The unified communications industry has been very fluid over the past few years. Although the industry is maturing, people’s communication habits continue to evolve as social media and personal technology habits shift.
The major challenges of the unified communications industry are also shifting. Customers (and employees) struggle with overflowing inboxes and are less willing to pick up the phone. Cold-calling has lost much of its popularity. Employees want communication platforms that are intuitive and natural. And there are the challenges of drawn-out meetings, technology that doesn’t work, and ROI.
Prediction #1: Improved interoperability and security in hybrid platforms
For most companies, it just doesn’t make sense to use a single tenant solution. Not only is it expensive to build a custom platform and host on-premises applications, but companies feel restricted by the big purchase. In an agile market, companies need to be able to change strategies fast. Hybrid solutions have been common for a while, but there will be a more “modular” approach to UCaaS hybrid environments in the future. Unified communications providers will be able to close more deals and keep customer loyalty if they can provide a set of plug-and-play modules that fit their customers’ unique business needs.
As more and more technology crowds onto our desks and into our devices, interoperability will be even more important. It is mission-critical for unified communications features to function seamlessly in BYOD and hybrid environments.
This interoperability will come with beefed-up security features to protect against data loss, data corruption, and targeted breach attacks. As cybersecurity attacks rise, companies are becoming more open to spending serious money on data security.
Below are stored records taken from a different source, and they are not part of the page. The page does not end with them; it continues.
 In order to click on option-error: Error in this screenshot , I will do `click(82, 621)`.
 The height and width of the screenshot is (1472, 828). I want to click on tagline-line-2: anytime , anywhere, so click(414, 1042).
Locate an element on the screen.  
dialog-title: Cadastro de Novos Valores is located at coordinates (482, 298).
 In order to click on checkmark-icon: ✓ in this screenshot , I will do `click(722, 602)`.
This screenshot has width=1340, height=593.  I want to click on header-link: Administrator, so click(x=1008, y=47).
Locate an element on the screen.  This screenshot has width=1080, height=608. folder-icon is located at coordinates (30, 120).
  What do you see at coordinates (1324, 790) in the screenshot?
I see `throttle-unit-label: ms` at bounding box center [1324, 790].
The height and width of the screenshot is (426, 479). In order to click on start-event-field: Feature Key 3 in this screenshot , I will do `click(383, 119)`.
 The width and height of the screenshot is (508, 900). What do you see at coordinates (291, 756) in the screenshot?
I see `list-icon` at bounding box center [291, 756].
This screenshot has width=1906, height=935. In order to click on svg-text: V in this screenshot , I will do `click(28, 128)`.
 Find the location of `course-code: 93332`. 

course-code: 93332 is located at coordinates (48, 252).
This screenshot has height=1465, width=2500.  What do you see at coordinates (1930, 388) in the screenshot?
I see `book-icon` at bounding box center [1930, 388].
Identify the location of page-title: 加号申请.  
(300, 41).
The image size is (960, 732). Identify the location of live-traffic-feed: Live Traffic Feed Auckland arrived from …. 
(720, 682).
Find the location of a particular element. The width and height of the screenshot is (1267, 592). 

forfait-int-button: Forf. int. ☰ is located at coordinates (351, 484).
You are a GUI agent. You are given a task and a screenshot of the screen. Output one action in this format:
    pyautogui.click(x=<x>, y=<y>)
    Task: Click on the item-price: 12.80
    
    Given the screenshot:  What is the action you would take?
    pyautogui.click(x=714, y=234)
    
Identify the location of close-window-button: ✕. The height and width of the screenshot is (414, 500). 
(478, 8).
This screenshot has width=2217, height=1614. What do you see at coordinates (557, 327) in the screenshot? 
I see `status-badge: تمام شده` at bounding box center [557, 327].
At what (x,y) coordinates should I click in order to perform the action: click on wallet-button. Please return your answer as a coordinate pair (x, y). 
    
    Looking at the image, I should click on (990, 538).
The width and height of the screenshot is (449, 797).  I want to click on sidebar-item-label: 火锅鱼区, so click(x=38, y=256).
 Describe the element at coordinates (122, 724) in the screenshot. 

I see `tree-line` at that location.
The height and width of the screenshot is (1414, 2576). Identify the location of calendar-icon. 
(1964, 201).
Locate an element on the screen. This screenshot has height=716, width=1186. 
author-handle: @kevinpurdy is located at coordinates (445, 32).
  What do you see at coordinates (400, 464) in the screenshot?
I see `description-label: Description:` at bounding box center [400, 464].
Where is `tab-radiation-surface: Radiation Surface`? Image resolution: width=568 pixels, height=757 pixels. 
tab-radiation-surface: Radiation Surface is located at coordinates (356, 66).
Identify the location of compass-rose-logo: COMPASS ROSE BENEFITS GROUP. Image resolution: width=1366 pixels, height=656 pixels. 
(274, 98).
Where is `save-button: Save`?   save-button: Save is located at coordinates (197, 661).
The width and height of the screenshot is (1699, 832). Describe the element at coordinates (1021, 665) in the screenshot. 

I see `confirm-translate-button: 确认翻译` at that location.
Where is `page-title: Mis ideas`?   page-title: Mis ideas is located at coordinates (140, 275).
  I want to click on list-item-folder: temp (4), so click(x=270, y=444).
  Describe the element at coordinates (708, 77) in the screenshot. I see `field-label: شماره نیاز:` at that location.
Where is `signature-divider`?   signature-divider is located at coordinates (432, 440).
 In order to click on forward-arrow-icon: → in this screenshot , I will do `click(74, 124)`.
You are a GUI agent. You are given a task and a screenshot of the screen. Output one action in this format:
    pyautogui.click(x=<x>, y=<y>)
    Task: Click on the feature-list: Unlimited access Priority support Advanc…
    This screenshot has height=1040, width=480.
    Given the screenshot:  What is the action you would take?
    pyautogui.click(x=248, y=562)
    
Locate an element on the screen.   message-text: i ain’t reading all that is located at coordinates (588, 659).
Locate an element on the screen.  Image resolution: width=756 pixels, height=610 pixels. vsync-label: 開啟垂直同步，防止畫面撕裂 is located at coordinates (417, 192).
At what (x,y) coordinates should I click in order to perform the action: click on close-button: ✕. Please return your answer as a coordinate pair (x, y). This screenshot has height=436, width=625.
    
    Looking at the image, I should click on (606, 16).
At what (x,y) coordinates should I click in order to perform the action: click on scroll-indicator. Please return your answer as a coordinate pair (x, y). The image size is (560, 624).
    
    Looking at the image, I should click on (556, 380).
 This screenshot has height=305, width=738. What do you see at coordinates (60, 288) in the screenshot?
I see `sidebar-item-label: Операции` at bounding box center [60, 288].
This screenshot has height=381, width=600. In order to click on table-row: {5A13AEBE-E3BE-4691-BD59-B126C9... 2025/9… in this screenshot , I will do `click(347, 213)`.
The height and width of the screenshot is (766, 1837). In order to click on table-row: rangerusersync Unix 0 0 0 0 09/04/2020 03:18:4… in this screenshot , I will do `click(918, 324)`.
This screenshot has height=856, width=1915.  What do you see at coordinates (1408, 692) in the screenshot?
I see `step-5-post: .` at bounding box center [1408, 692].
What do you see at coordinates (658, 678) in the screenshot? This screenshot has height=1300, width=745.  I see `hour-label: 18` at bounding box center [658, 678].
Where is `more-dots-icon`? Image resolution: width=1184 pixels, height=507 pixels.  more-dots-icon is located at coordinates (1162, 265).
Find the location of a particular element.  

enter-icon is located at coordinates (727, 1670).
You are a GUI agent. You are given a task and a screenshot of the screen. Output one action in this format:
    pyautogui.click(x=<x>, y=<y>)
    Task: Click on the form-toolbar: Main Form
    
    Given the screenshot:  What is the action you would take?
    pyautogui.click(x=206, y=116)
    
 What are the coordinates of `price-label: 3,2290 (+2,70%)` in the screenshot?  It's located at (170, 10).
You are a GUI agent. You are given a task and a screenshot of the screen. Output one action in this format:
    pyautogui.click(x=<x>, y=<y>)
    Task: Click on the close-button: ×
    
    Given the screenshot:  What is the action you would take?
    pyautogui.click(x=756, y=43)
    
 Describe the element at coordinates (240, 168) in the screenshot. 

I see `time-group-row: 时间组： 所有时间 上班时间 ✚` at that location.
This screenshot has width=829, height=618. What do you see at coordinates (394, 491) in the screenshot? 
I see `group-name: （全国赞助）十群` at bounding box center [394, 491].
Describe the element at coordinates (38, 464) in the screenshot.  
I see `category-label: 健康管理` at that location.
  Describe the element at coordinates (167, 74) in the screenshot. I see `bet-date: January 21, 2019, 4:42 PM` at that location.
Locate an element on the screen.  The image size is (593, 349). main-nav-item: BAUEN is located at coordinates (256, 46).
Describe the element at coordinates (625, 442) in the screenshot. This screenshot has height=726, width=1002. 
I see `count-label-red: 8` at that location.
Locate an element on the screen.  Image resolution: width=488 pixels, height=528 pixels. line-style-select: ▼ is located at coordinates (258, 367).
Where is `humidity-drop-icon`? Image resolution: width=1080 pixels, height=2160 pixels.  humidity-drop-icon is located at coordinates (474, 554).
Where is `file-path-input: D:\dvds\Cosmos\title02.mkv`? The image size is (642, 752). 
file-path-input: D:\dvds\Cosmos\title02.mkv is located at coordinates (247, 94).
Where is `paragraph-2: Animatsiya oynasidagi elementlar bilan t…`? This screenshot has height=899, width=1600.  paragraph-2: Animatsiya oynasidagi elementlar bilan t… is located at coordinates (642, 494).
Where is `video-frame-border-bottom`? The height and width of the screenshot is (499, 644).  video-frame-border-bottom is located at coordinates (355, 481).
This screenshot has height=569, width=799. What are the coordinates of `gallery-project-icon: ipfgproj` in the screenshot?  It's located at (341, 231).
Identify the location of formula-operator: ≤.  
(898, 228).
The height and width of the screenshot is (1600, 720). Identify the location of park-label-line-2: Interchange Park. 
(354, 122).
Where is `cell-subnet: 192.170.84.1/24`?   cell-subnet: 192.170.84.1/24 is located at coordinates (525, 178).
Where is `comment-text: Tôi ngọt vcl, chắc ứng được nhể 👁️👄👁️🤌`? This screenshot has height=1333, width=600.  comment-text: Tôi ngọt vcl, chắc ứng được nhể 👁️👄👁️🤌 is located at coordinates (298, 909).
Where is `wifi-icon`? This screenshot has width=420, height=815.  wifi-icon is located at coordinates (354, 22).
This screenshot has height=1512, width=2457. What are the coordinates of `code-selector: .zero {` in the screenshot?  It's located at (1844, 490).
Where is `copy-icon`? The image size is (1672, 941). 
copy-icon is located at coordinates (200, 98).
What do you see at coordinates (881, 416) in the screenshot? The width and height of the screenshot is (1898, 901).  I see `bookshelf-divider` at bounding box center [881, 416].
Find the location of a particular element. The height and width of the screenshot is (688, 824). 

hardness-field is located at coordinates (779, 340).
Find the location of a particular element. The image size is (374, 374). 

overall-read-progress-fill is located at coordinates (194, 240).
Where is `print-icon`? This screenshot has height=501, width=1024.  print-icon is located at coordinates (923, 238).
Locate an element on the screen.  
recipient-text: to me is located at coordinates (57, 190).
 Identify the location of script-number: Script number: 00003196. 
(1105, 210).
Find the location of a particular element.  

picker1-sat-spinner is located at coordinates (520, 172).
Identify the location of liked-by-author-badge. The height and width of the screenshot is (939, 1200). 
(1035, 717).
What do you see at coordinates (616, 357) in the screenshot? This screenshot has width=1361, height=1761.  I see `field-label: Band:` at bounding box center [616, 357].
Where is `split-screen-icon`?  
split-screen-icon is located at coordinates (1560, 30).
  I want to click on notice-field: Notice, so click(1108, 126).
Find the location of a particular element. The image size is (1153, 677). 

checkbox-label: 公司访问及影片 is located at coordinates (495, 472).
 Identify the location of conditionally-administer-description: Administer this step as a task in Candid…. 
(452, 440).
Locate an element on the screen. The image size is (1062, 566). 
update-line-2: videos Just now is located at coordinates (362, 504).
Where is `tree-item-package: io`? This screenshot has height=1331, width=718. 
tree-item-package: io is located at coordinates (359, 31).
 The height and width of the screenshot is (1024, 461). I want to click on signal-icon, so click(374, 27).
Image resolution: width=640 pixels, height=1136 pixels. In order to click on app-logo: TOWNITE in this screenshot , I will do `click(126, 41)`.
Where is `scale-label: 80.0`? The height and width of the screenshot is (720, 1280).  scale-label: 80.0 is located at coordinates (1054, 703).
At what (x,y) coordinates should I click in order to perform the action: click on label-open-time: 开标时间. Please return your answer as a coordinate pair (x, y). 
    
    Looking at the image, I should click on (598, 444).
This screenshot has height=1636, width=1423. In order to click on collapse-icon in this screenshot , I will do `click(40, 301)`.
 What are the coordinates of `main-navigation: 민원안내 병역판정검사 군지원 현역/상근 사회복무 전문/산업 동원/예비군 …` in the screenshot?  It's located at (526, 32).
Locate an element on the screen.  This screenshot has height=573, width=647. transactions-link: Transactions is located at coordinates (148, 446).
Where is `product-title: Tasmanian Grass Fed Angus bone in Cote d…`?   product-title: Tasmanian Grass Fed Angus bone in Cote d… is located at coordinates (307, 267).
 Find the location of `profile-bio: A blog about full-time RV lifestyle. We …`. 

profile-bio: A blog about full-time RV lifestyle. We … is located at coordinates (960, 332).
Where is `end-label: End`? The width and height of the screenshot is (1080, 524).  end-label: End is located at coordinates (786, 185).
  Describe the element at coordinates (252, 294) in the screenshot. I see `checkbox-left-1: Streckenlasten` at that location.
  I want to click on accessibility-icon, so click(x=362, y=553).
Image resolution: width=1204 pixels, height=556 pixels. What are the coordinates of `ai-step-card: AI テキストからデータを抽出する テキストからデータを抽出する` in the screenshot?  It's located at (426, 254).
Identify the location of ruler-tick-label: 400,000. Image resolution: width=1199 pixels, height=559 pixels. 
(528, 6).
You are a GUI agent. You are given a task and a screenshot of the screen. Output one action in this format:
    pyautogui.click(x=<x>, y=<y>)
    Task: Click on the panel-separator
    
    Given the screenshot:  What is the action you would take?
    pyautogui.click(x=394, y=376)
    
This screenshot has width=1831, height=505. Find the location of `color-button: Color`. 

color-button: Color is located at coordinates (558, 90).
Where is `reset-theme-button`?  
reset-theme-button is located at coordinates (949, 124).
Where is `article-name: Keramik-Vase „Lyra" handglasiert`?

Prediction #2: Technology that is natural to use — not just user-friendly
Many UCaaS platforms are easy to use, but not all are natural to use. They don’t match the way that people intuitively use other software and technology in their day-to-day life.
Just because features are new or high-tech, doesn’t mean they’re necessary or useful. Recently, a major Unified Communications hardware manufacturer launched a new advertising campaign for videoconferencing hardware to address the problem of low user engagement, which means a high added cost to the business.
Making UC technology low-effort is only half the battle. Tech giants like Facebook and Apple have created the expectation that all software has a sleek, streamlined UI/UX (user interface/experience). Thanks to these companies, a bad user interface is a show-stopper. User experience is a top consideration for UC technology companies, alongside functionality.
Prediction #3: Shift from “feature-rich” to “rich features”
Most features on smartphones, TVs, and other electronics never get used. People get used to using their devices a certain way and don’t branch out. The same goes for unified communications technology. Developing new features is expensive and time-consuming. As the UCaaS market continues to heat up, companies will focus on delivering a few high-quality features that users actually want. Cutting down on the overwhelming number of unnecessary features is the next logical step.
There will be a boost in features to support mobile users and telecommuters, who are becoming more common in the workforce. The unified communications industry relies heavily on remote employees, and customers will be loyal to platforms that support this model.
Prediction #4: Data-driven decisions that are actually data-driven
Many companies already consider themselves to be “data-driven,” but the quality of data and the subsequent conclusions based on it is often questionable. Engagement tracking and big data analysis are becoming more commonplace, with simpler tools so that companies don’t need to hire a data scientist to get results. These powerful data tracking tools are helping companies make smart decisions more easily, and based on better data and better insights.
Prediction #5: CPaaS will be a major UC disruptor
CPaaS is “communications platform as a service,” and includes communication apps such as B2C text messaging, human and bot chat platforms, and other real-time communications applications. UC features in this category include instant-messaging apps like Skype, WhatsApp, and Slack, which have exploded in popularity as a response to overflowing email inboxes. IM applications will continue to grow and most likely eventually totally replace intraoffice email.
Technical support is another department likely to pick up on CPaaS fast. Video-enabled IT support, live 24/7 assistance, and real-time chats are an easy, low-cost solution to common IT problems, and they make the IT department’s job easier.
Prediction #6: Smart bandwidth usage for UC apps
Not all UC apps are created equal in terms of data usage. Bandwidth-heavy UC applications like video-streaming can seriously slow down a user’s system, or even the whole network. Smart application integrated platforms reduce the load by taking bandwidth away from inactive applications and funnel it towards the ones in use. This improves the efficiency of the entire system and boosts software speeds. In advanced UCaaS software, this can even occur in totally cloud-based applications.
Breakdown in communication is one of the top causes for the failure of relationships, so it comes as no surprise that breakdowns in communication in the workplace are one of the top threats to revenue, productivity, and competitiveness. Unified communications is the technology that helps companies to solve communication problems in the workplace. As our ways of communicating evolve, the UCaaS industry will evolve with us.